■ Brief ■
Whenever the string "first" turns up in a line below, that line should be copied.

Top of Record set

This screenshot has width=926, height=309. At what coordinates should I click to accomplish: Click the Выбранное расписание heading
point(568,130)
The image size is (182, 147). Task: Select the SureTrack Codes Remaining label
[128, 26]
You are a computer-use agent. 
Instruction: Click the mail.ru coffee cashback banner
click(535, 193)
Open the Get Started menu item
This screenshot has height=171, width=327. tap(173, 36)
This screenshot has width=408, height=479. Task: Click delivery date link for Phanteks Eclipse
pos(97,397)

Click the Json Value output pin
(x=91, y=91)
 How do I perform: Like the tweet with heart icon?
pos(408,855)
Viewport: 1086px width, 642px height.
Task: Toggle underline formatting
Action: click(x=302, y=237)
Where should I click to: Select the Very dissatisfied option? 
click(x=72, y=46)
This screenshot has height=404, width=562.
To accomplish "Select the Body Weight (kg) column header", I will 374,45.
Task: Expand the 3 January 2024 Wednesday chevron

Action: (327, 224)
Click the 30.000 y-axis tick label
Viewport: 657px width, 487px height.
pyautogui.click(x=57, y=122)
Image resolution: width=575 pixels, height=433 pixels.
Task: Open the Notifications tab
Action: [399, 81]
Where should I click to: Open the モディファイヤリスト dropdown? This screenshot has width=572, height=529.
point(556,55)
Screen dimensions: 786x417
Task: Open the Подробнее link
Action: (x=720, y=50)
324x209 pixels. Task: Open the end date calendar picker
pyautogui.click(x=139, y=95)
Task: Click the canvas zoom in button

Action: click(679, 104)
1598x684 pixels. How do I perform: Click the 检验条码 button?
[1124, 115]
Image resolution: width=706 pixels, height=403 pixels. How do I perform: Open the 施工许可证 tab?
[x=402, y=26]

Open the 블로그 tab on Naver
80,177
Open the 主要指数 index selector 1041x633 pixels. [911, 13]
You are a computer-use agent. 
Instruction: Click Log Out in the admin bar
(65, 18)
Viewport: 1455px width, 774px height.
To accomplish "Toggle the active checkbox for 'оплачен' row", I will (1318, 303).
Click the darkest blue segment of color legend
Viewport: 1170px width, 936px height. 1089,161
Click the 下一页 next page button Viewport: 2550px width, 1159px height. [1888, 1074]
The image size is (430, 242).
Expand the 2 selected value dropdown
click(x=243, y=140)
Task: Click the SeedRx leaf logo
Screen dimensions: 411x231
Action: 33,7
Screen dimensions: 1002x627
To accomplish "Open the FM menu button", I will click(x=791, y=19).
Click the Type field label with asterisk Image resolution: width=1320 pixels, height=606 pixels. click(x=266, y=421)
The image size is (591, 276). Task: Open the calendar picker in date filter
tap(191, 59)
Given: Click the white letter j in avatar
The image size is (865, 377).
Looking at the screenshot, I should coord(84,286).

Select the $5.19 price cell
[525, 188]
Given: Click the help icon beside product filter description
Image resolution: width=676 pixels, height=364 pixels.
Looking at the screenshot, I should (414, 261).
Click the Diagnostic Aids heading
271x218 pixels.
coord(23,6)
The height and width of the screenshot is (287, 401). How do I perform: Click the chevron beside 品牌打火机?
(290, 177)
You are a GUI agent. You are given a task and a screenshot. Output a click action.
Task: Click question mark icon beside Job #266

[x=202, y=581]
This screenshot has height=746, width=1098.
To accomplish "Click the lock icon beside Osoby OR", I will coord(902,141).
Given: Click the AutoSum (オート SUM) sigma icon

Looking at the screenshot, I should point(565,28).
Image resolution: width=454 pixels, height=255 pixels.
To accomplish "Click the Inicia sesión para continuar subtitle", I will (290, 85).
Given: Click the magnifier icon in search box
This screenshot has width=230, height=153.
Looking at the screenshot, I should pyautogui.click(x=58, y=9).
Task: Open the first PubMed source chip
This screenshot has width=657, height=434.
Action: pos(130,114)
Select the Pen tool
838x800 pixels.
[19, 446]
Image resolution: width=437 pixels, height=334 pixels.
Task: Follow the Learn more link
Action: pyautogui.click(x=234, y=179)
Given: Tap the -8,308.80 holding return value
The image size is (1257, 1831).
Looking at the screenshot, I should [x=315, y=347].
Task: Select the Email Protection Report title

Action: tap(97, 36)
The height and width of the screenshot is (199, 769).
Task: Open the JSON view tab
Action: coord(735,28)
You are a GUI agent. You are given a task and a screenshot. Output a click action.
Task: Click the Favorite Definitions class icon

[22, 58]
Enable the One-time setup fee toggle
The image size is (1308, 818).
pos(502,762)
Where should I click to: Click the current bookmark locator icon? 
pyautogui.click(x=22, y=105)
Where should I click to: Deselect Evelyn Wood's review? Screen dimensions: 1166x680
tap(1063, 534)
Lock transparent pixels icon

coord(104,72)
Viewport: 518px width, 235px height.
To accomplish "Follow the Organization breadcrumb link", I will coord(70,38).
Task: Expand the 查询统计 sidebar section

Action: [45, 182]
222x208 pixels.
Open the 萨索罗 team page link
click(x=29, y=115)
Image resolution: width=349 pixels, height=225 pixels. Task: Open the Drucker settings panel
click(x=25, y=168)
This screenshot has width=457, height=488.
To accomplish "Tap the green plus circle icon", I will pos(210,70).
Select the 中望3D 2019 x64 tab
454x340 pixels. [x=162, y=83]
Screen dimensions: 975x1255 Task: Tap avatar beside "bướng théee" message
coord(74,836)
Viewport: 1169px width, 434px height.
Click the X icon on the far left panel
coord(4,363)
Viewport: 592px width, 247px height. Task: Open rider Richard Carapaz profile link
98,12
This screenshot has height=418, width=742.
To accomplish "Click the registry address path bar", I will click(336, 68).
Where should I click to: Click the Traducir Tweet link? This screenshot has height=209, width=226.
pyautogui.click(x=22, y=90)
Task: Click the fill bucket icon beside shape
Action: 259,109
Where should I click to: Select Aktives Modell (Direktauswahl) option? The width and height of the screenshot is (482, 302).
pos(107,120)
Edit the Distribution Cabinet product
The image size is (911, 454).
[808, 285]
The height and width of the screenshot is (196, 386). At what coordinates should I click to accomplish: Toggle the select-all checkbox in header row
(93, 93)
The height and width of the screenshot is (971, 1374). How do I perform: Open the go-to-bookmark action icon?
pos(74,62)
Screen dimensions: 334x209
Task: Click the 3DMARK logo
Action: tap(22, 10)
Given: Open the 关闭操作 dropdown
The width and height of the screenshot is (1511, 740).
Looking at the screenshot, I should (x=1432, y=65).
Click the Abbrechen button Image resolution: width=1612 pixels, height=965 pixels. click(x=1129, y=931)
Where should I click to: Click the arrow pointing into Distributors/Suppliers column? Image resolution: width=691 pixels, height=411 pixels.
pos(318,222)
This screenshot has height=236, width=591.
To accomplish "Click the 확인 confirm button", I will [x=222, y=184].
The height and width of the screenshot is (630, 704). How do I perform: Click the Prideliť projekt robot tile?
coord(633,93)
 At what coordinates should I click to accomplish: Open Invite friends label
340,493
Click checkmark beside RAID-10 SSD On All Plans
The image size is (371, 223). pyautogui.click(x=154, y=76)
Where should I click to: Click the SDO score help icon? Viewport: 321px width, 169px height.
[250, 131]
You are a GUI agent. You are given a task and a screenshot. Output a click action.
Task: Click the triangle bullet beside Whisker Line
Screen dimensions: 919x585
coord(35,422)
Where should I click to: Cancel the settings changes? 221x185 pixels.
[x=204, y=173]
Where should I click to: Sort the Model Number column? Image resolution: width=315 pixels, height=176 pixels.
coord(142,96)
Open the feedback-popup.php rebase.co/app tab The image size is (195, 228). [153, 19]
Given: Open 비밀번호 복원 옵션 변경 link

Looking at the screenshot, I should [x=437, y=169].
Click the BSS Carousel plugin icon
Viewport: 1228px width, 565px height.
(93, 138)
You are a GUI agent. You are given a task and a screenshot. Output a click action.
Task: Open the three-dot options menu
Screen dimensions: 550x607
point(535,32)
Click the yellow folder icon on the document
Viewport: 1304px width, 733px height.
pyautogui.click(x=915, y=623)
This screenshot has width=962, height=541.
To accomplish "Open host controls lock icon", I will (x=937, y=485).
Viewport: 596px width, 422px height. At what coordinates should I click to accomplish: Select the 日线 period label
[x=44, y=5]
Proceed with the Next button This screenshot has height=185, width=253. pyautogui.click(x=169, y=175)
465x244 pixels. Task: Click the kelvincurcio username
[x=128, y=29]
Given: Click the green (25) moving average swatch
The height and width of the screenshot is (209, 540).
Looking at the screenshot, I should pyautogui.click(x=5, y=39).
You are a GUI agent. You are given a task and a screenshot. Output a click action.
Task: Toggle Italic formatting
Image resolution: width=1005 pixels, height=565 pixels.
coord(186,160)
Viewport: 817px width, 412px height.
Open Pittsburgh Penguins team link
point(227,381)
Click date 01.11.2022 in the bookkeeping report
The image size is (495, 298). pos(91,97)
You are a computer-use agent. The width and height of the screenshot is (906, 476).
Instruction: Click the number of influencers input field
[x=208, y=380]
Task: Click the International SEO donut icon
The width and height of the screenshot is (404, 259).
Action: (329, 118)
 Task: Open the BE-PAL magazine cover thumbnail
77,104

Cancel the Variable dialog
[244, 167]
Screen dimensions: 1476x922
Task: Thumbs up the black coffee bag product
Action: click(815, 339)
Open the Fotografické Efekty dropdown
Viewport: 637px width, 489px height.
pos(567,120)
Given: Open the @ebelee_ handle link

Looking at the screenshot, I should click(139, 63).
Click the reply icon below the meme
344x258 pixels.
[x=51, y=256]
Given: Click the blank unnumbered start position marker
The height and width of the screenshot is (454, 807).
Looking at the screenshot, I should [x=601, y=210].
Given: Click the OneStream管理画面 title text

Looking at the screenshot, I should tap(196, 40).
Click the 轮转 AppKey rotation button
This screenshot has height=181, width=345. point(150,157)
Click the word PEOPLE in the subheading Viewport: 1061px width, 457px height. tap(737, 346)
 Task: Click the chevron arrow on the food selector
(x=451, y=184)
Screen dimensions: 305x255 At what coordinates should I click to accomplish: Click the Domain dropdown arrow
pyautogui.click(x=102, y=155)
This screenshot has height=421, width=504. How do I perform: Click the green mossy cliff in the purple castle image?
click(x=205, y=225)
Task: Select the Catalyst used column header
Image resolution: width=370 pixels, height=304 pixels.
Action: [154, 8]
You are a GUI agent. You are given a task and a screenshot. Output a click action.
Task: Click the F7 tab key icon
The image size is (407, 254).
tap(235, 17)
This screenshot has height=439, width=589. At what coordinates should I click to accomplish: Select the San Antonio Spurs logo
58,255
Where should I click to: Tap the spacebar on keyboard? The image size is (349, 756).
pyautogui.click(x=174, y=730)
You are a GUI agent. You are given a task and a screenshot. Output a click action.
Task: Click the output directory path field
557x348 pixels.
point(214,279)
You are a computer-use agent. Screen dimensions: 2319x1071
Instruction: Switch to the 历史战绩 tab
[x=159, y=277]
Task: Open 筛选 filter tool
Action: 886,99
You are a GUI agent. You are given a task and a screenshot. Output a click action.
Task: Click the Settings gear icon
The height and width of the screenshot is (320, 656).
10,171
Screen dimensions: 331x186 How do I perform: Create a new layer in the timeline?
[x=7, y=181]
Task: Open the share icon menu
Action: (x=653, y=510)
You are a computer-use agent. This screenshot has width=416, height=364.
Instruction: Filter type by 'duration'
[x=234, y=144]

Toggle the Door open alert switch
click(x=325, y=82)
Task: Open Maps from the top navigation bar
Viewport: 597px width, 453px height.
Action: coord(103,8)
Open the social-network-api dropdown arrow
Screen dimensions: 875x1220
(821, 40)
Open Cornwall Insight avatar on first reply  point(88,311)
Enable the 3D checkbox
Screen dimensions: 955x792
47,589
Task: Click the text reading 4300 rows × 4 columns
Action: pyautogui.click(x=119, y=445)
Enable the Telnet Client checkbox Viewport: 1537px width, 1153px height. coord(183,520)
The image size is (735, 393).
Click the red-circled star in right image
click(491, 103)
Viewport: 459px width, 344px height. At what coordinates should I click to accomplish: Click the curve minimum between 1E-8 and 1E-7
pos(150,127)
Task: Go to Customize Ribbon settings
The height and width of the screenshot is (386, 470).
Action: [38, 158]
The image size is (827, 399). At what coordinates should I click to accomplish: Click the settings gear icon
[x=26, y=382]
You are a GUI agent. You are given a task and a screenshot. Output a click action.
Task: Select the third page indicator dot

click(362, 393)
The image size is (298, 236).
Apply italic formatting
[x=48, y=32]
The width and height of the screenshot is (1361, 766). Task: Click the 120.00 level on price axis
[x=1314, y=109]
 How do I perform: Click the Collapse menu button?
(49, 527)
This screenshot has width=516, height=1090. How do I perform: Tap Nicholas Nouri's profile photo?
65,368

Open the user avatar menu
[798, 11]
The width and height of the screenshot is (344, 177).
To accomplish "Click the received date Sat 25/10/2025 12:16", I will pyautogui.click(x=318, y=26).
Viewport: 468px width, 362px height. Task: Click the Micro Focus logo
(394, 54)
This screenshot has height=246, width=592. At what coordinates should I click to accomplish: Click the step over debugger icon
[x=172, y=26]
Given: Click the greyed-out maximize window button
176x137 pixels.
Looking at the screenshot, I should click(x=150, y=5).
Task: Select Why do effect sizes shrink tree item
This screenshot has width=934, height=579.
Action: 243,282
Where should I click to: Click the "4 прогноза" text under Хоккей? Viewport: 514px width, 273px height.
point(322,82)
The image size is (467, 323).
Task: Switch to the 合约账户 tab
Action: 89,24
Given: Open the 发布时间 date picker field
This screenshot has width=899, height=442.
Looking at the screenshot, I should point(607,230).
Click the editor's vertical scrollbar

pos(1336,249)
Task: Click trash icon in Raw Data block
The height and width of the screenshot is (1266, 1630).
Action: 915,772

Bottom of Record set

■ Task response ■
Task: Open the first PubMed source chip
Open Cornwall Insight avatar on first reply  point(88,311)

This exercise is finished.